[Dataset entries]
——————
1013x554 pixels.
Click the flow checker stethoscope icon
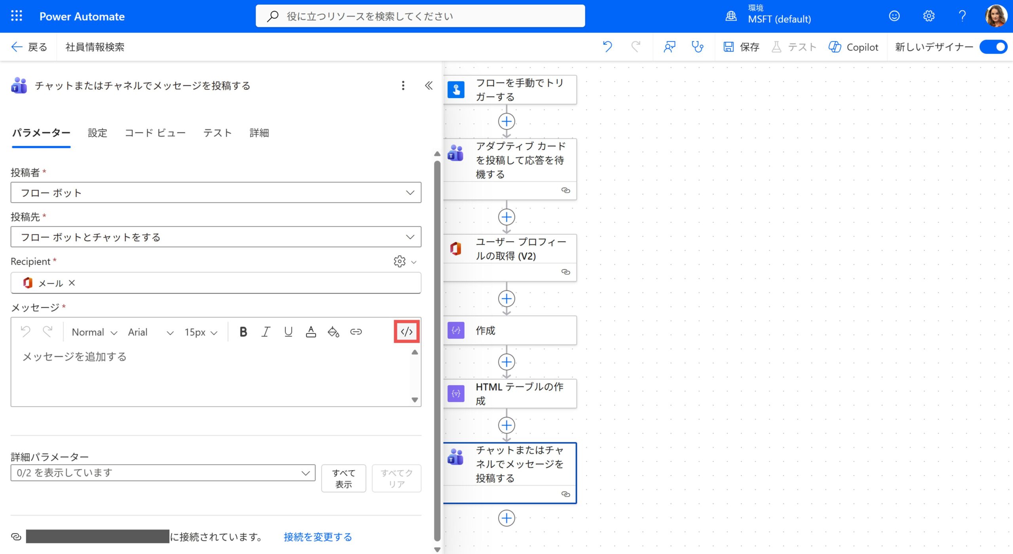[x=697, y=47]
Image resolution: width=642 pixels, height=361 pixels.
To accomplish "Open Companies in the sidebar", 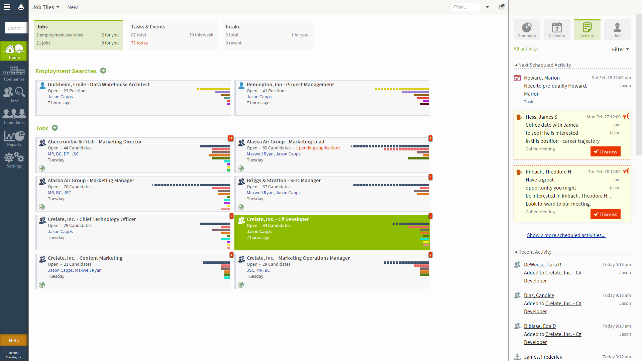I will click(x=14, y=74).
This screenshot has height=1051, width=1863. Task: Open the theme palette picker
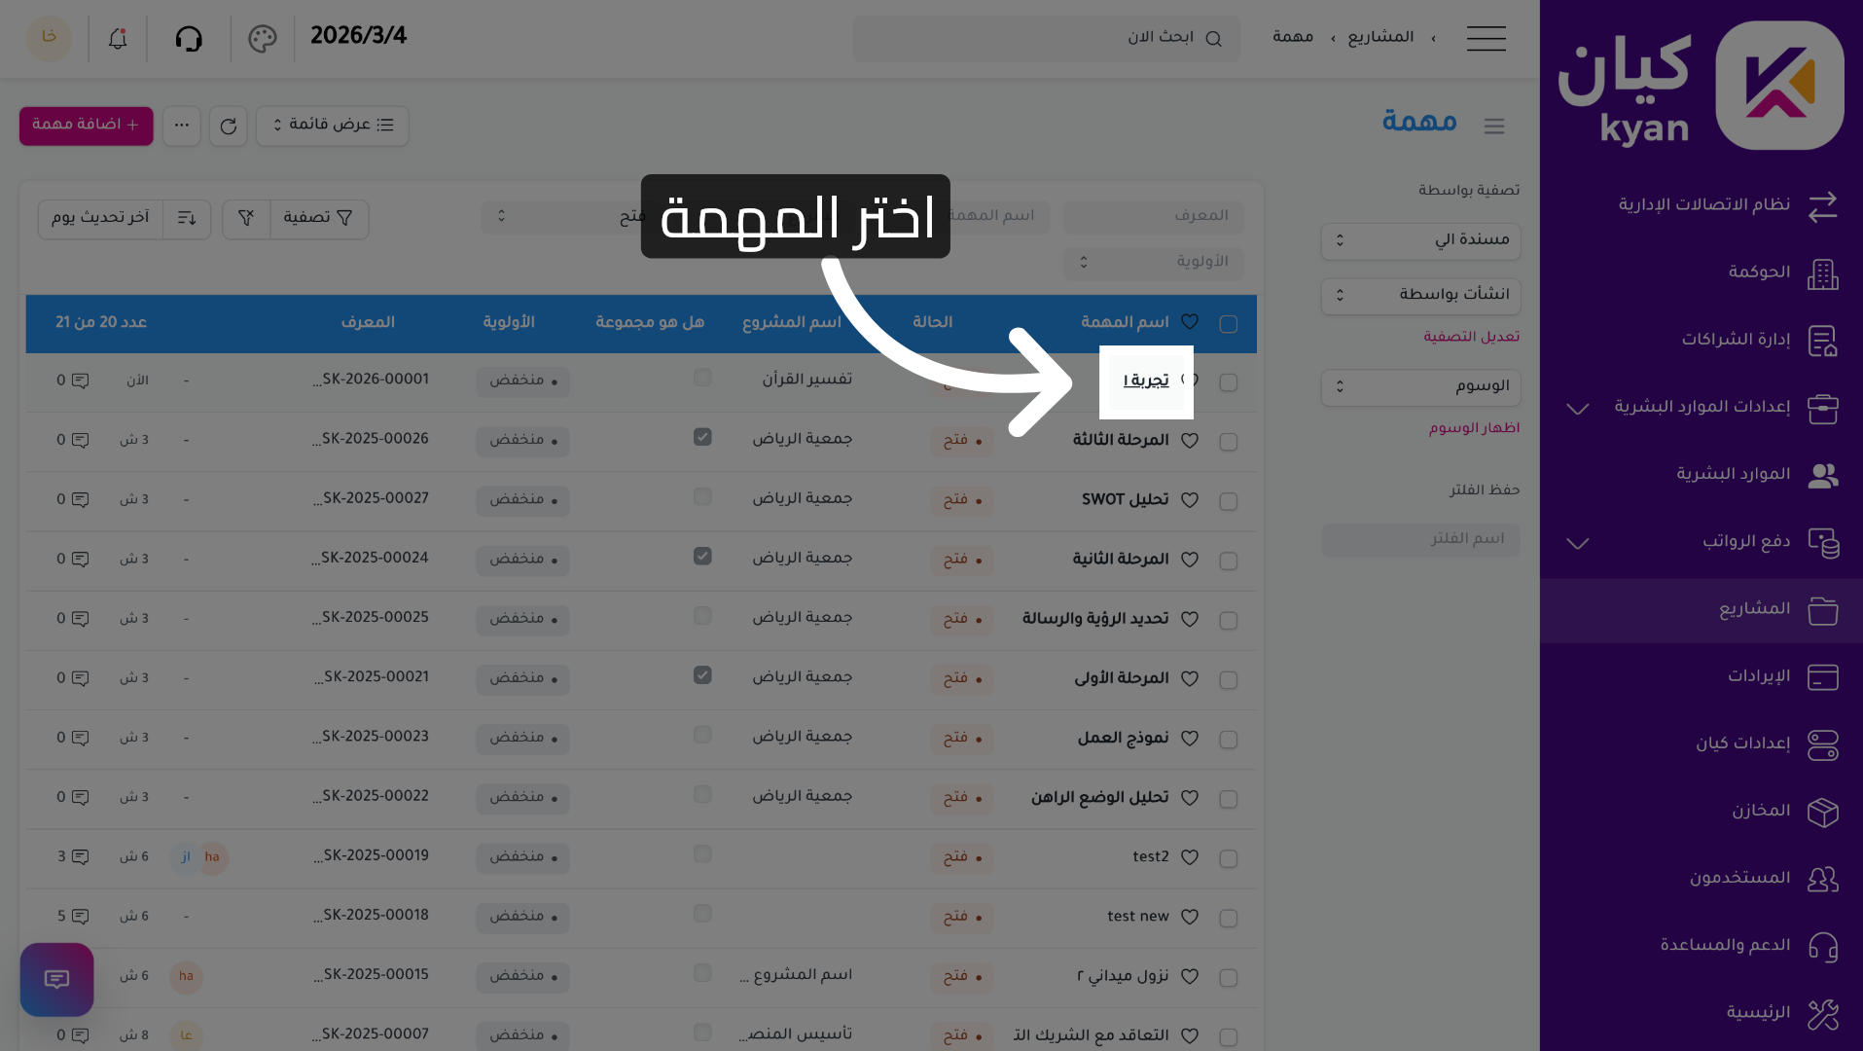click(261, 38)
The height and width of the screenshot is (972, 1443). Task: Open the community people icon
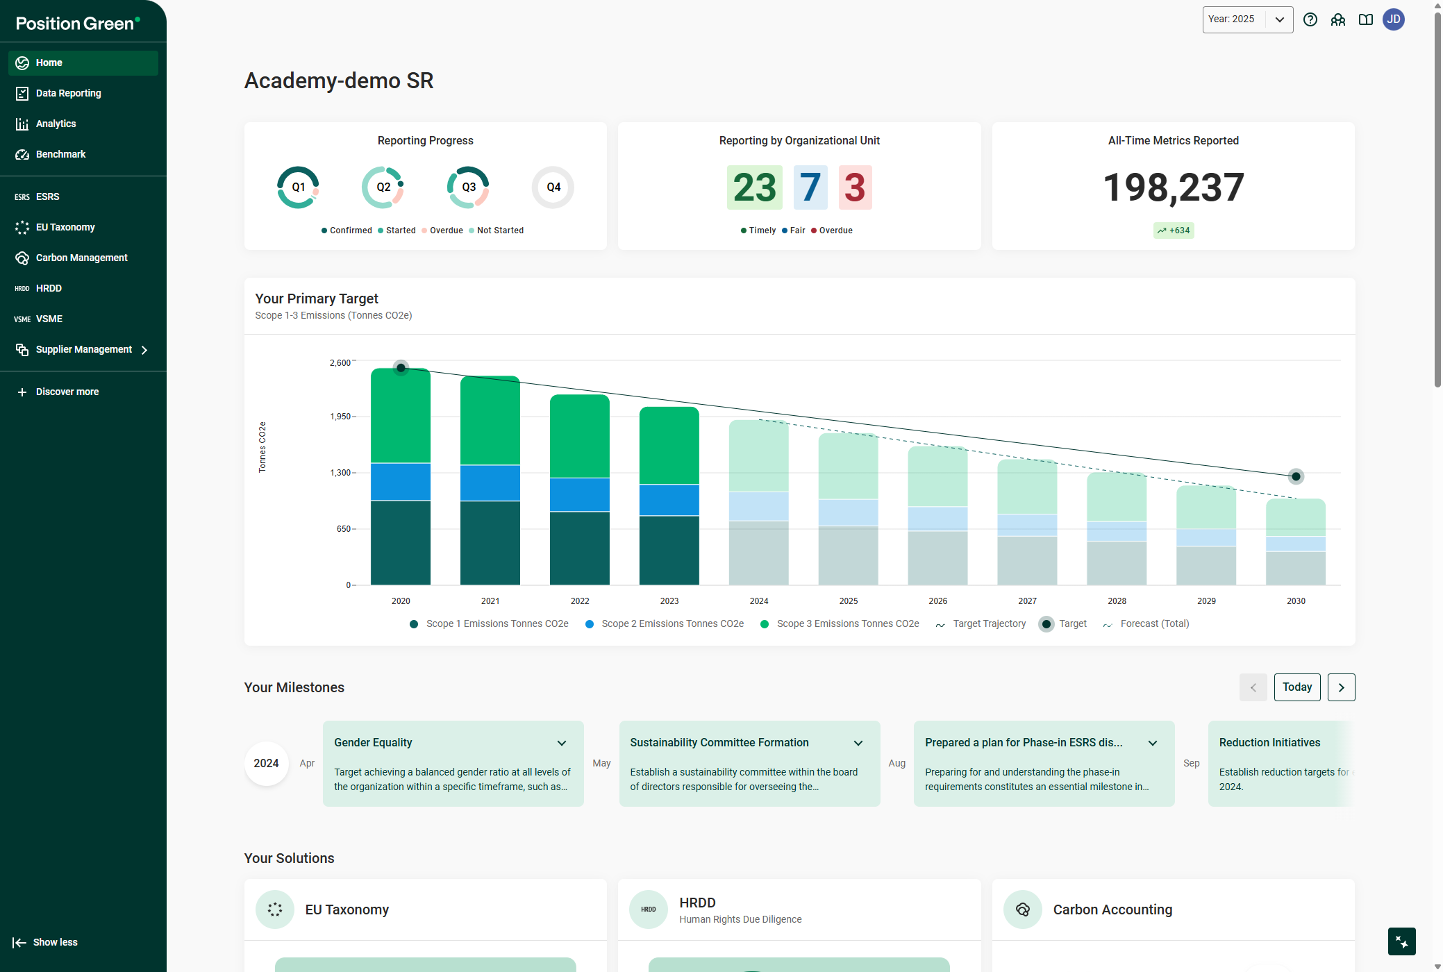pyautogui.click(x=1337, y=19)
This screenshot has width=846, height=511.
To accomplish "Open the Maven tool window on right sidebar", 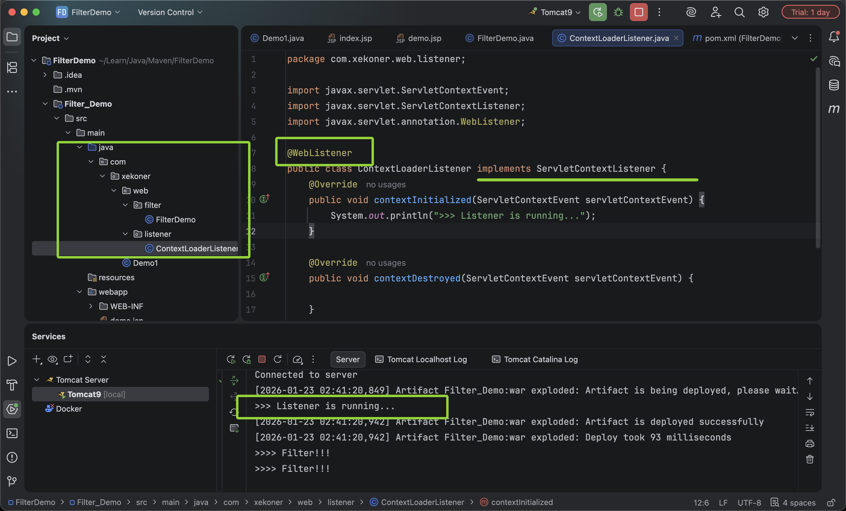I will pyautogui.click(x=834, y=109).
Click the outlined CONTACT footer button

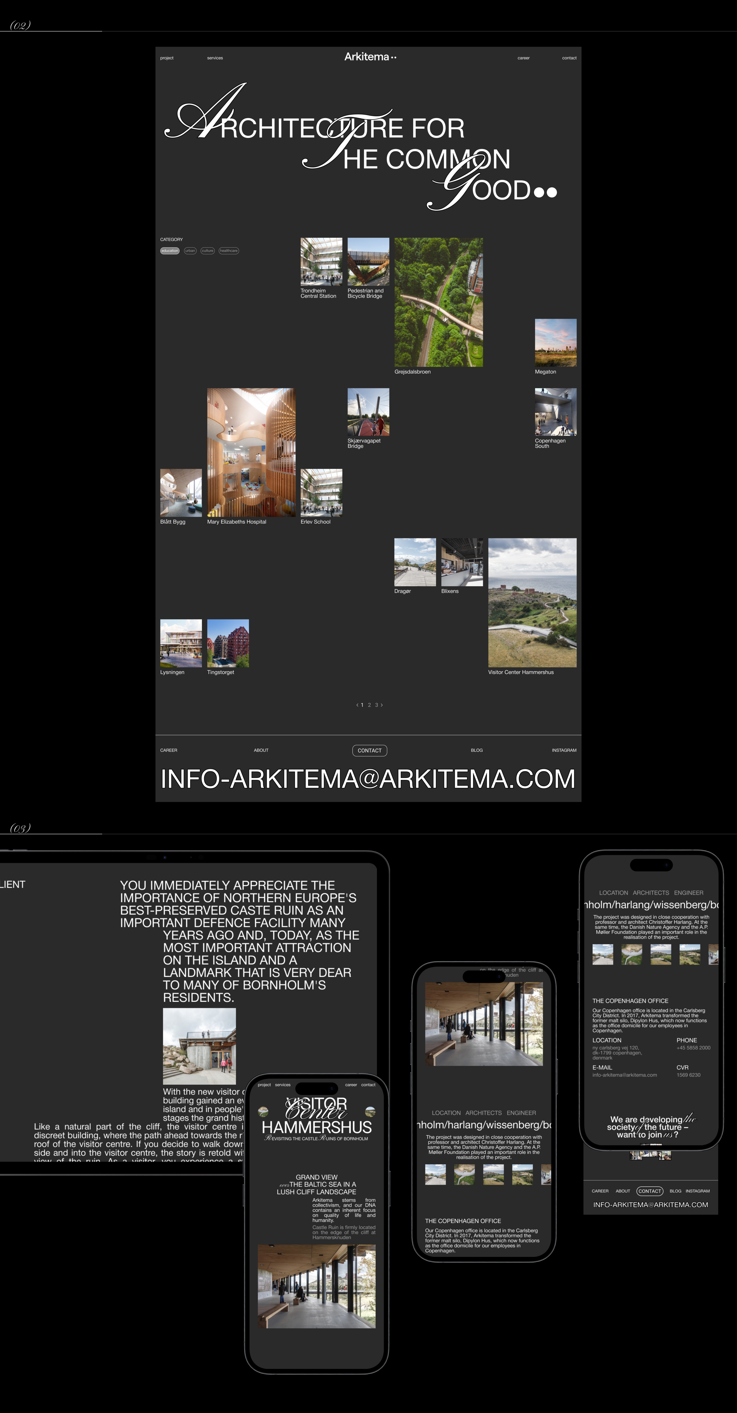click(x=369, y=750)
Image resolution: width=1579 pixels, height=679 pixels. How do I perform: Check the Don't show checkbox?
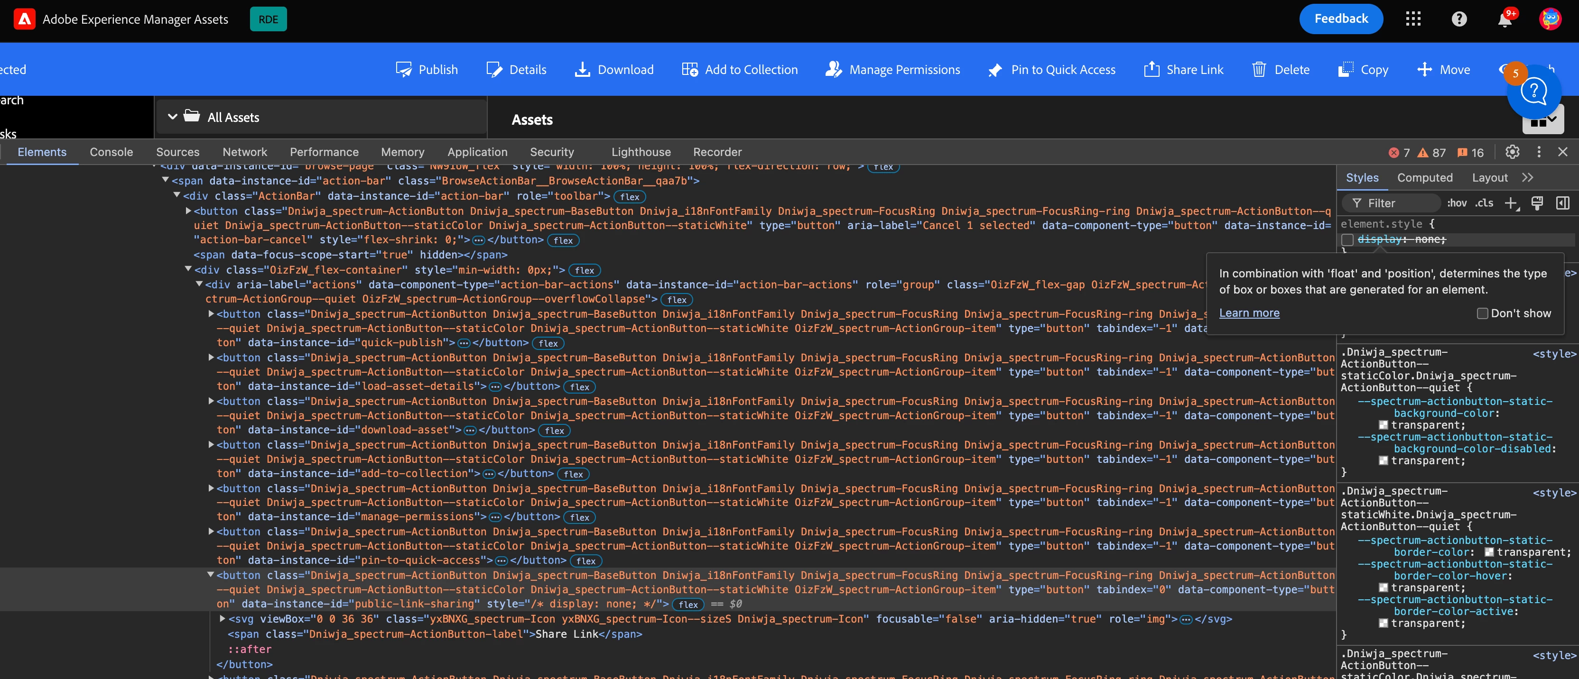click(x=1482, y=313)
——————
> **Task requirements**:
What is the exact wording of the lines from the one bearing "Image resolution: width=1579" through the final line of the records above? Write it out without the pictures.

> **Written response**:
Image resolution: width=1579 pixels, height=679 pixels. How do I perform: Check the Don't show checkbox?
click(x=1482, y=313)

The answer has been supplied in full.